I have been a fan of Numicon ever since I was introduced to it many years ago and quickly invested in sets to be used across my previous school. The ability for children to associate numbers with physical tiles (I never did find out the correct name for the pieces if there even is one!) was brilliant in helping them link numerical digits and names to the quantities they represent. Once a child is familiar with the shapes, they no longer need to count each number which is brilliant when it comes to calculation.
It is not surprising therefore that in the early Number Stacks videos, without thinking I used the Numicon shapes when arranging the counters within tens frames. It has been pointed out to me that I have used them ‘upside-down’ as I fill the tens frames vertically from top down rather than bottom up. The reason I do this is that if a child wants to use a pictorial method (let’s say for adding two 2-digit numbers) they can draw the counters or circles from the top down on the page which means they don’t have to make a pre-judgement on how much space to leave in order to fit the number in if they drew from the bottom up!

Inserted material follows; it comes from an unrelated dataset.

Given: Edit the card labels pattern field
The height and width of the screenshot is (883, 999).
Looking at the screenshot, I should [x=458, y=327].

Parents of children who have been using Numicon have shared with me how this has really helped their child in recognising numbers quickly without the need to count the counters. If a child hasn’t used Numicon, they will still build recognition of the number arrangements in Number Stacks but it may just take them a bit longer.
So Numicon is brilliant at helping children develop early number sense but where Number Stacks takes over is with visually representing larger numbers and also with calculation.

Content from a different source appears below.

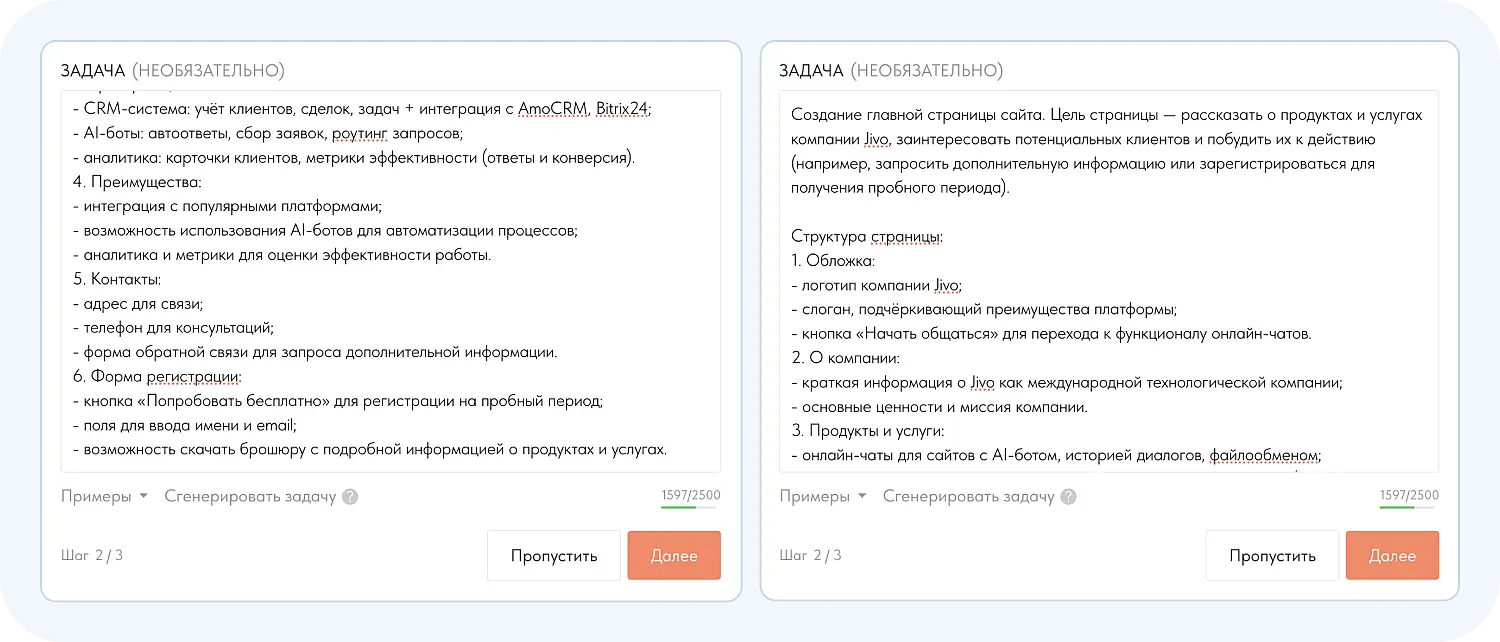Click the green progress bar under right counter
1500x642 pixels.
[1407, 508]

Once you get beyond 2-digit numbers, Numicon becomes more difficult to represent as there is no hundred tile without bundling tens together, whereas Number Stacks has counters for hundreds and thousands. Once children have learnt the principle of exchanging 10 ones for a tens counter, or ‘swapping’ as I refer to it in the videos, they can apply the same rules to hundreds and thousands with ease. They can also stack the counters under place-value header cards to neatly represent numbers meaning the working area isn’t littered with different tiles.

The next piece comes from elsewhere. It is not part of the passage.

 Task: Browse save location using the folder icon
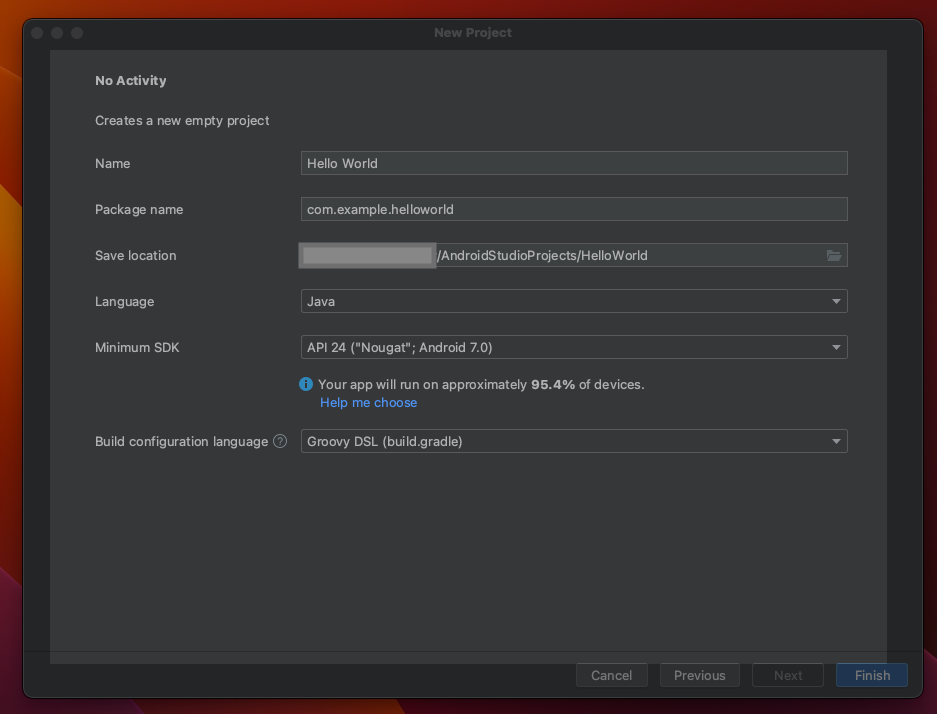point(833,255)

For calculation, my biggest issue with Numicon is that you can’t break down the tiles; you have to swap them for two others which is an extra step that some children find tricky. I’ll try and explain this with an example:
When adding 8 and 5, you eventually want the child to split the 5 into a 2 (to make the 8 up to 10) and a 3. With Numicon, they would have to swap the 5 tile for two others to accomplish this but with Number Stacks, they can simply break up the stack of 5. This also has the advantage of allowing the child to experiment with how they need to partition the 5 as they could try moving one counter across first before then realising they need to move a second before they have made ten.
Number Stacks is also very good for representing subtraction as you can simply build a number using the counters and then remove the amount you need to subtract, exchanging or ‘swapping’ where required. E.g. for 53 - 17, you would build 53 and then swap one of the tens counters for ten ones counters so that you could then remove 7 ones and 1 ten to get your answer. This is all demonstrated step by step in the video tutorials and builds up gradually through the Key Skills.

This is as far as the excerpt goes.